Task list »
1) Answer these from the passage on disease and syphilis, one answer a line, marked (a), (b), (c):
(a) In what century did the word "disease" originate?
(b) How long after initial exposure do the first symptoms of syphilis appear?
(c) In the sixteenth and seventeenth centuries, how were gnarled testicles treated?
2) From the passage on disease and syphilis, list every effect named for the tertiary and final stage of syphilis.

Document passage »
::::::

1. “Disease,” the name for a condition of the body or an organ whose functions is disturbed, originated in the fourteenth century. Its present meaning of a “species of disorder or ailment, exhibiting special symptoms or affecting a special organ” dates from the mid-fifteenth century (Oxford English Dictionary Citation1933).

2. Syphilis is a much less virulent disease than when it first appeared. Although still frightening, by the late sixteenth century it was no longer a sudden killer (Sutherland Citation1987, 23). Syphilis’ symptoms are typically divided into three stages. The primary stage refers to the first appearance of symptoms, which occurs about a week to a month after initial exposure, and typically takes the form of a chancre, a one to two centimeter round ulcer with sharp raised edges, that feels hard to the touch, at the point of contact. A short time after its appearance, even if untreated, the chancre disappears without leaving a scar. A few days or weeks later in the untreated condition, a secondary stage of infection occurs, characterized by the appearance of numerous symptoms, the most common of which are copper-colored pustules all over the body. When the pustules break, a disgusting pus leaks out which leaves a crusted disfiguring sore or “crust.” Other common effects include pain in the joints, bone degeneration, hair loss, hoarseness due to an ulcerated larynx, and gnarled testicles. In the sixteenth and seventeenth centuries, the treatment for the latter was their immersion in boiling oil, which turned the testicles into “potatoes.” During the tertiary and final stage, which may not occur until some years later, and occurs only in relatively few cases, blindness, facial disfigurement, paralysis, insanity, and finally death occur. Shakespeare’s “down with the nose … take the bridge quite away” in Timon of Athens (4.3.157–158) refers to collapse of the nasal bridge. John Aubrey, in his Brief Lives (Citation1898 [1669], 206), said William Davenant’s sex with a prostitute “cost him his Nose.” The reason Erik, in Gaston Leroux’s Phantom of the Opera (Citation1911, 11), wears a mask is to hide the “two big black holes, as in a dead man’s skull,” his nasty yellow skin, and the absent nose, “a horrible thing to look at,” the vestiges of third-stage syphilis. In The Picture of Dorian Gray, Oscar Wilde describes how the face of the dissipated Dorian held its beauty while the rest of his body was ravaged by syphilis.

::::::

Input data »
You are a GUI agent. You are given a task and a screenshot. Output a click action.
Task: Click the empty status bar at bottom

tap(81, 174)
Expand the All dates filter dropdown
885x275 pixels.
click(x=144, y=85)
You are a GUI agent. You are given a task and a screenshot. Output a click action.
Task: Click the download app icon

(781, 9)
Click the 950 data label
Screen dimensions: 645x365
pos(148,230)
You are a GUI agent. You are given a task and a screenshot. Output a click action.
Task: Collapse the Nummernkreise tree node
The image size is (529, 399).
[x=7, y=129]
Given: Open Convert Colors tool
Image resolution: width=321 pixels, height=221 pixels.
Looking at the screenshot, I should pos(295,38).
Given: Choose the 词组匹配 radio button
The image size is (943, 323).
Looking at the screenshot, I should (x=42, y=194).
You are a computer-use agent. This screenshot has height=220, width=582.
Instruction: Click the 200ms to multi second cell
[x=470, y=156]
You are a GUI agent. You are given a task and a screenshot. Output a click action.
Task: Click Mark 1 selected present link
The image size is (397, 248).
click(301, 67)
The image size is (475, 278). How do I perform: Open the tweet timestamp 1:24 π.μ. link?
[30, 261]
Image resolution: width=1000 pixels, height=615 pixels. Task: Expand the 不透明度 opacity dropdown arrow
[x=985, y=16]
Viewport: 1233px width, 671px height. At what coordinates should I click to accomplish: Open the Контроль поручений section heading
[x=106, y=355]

::::::

Expected responses »
1)
(a) The fourteenth century.
(b) About a week to a month.
(c) By immersing them in boiling oil.

2) Blindness, facial disfigurement, paralysis, insanity, and death.